As there are many gaps in the knowledge of MS, many sufferers and their caregivers use traditional and complementary medicines, often in addition to the prescribed medicines. It is vital to inform and discuss this with the doctor to avoid any drug interaction and adverse reactions.
Such traditional and complementary medicines include vitamin supplements, gingko biloba and acupuncture. Although there are no definitive studies that demonstrate the effectiveness of vitamin supplements in MS, their use is not contraindicated unless excess amounts are taken. The vitamin supplements used are vitamins A, B12, C, D and E.
As MS sufferers often have visual problems, vitamin A intake is likely to help those who also have vitamin deficiency. Vitamin C may be beneficial as it can reduce the risk of urinary tract infections which MS sufferers are more prone to. Vitamin D helps maintain bone density which may be low in MS sufferers as it is a side effect of the steroids prescribed, and would reduce the risk of osteoporosis. There are theoretical advantages to the use of vitamins B12 and E.
There are claims that gingko biloba helps improve memory. However, as it may cause clotting problems, it should be used cautiously or not at all in those taking blood thinning medicines such as aspirin.

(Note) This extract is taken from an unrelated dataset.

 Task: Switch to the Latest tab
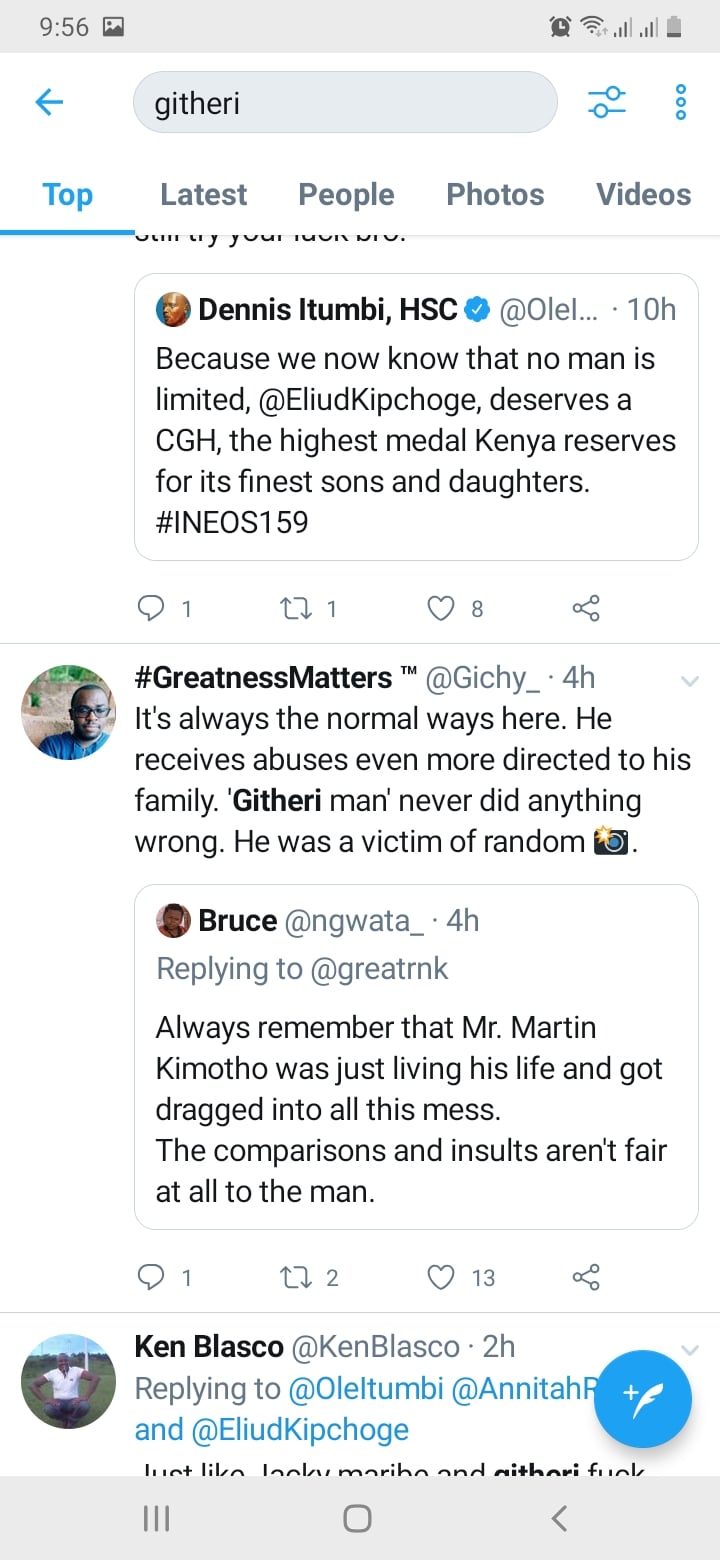pyautogui.click(x=203, y=194)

There are claims that acupuncture may reduce the severity of pain, fatigue, numbness, depression and anxiety.
Diet and physical activity
It has been shown that MS sufferers benefit from a balanced diet and regular aerobic exercises. The benefits include the maintenance or increase in muscle strength, physical endurance, protection of bone mass and better bladder and bowel control. In addition, there is a decrease in tiredness and depression.

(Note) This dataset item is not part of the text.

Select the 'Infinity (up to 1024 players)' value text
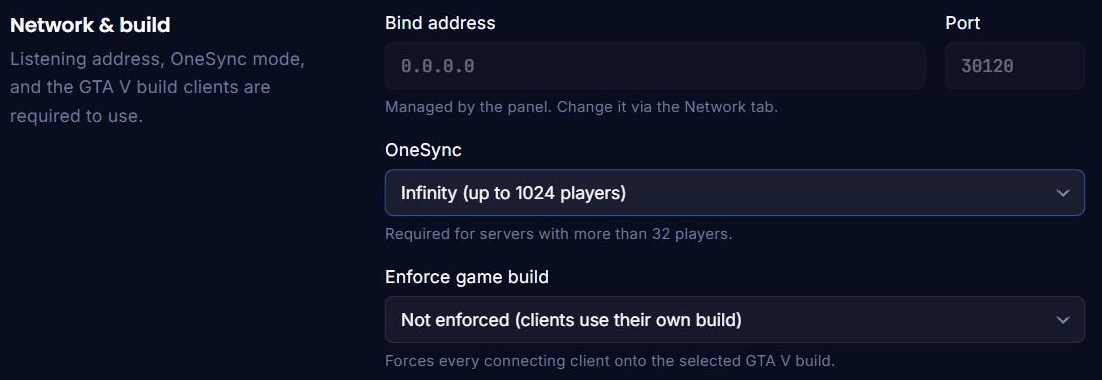The height and width of the screenshot is (380, 1102). point(513,192)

There are no specific dietary restrictions in MS. Regular exercise is helpful. However, strenuous exercise and exposure to hot showers or saunas or excessive sunlight should be avoided. A dietician and physiotherapist would provide useful advice and assistance.
As in all chronic conditions, those with MS will experience varying emotions at different times of the illness. These include denial, fear, guilt, grief and depression.

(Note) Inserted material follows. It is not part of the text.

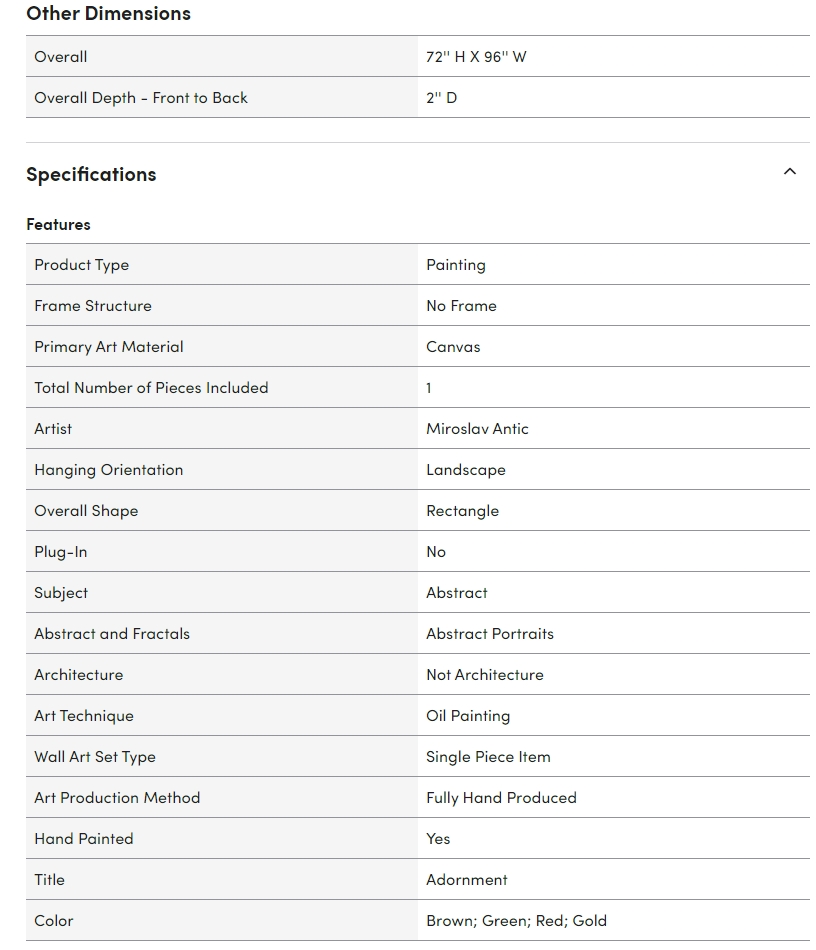Select the Product Type row label
The height and width of the screenshot is (950, 816).
point(82,265)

Various factors contribute to the stress:
>Unpredictability – The diagnosis of MS is challenging and no one can predict its course, whether the symptoms will improve or worsen, change in nature or reappear in other parts of the body.
>Invisible symptoms –Some symptoms like weakness and fatigue are only known to the MS sufferer and no one else.
>Changes in mental function are experienced by about half of MS sufferers. They include memory difficulties, slow processing of information or solution of problems.
>Mood swings are experienced by almost every MS sufferer. Emotions like laughter and crying are exaggerated or recur with minimal notice.
Although there is inevitably stress for MS sufferers, it can be managed by making adjustments. The MS sufferer has to recognise that it may not be possible to do all the things he or she previously did. The support of family and friends is crucial.
It is important to maintain and strengthen relationships with loved ones and friends as it enables everyone to adjust to the changes caused by MS. It is important to practise self-help as far as is possible and decline any activity if one is fatigued or feels weak.
A balanced diet and regular physical and mental exercise is beneficial. Relaxation techniques like massage, yoga and meditation are useful in reducing stress.
There are two objectives in rehabilitation. One is to restore lost function and the other is to preserve current function as the MS worsens. It usually involves activities of daily living, walking and maintaining balance. The rehabilitation programme is usually individualised.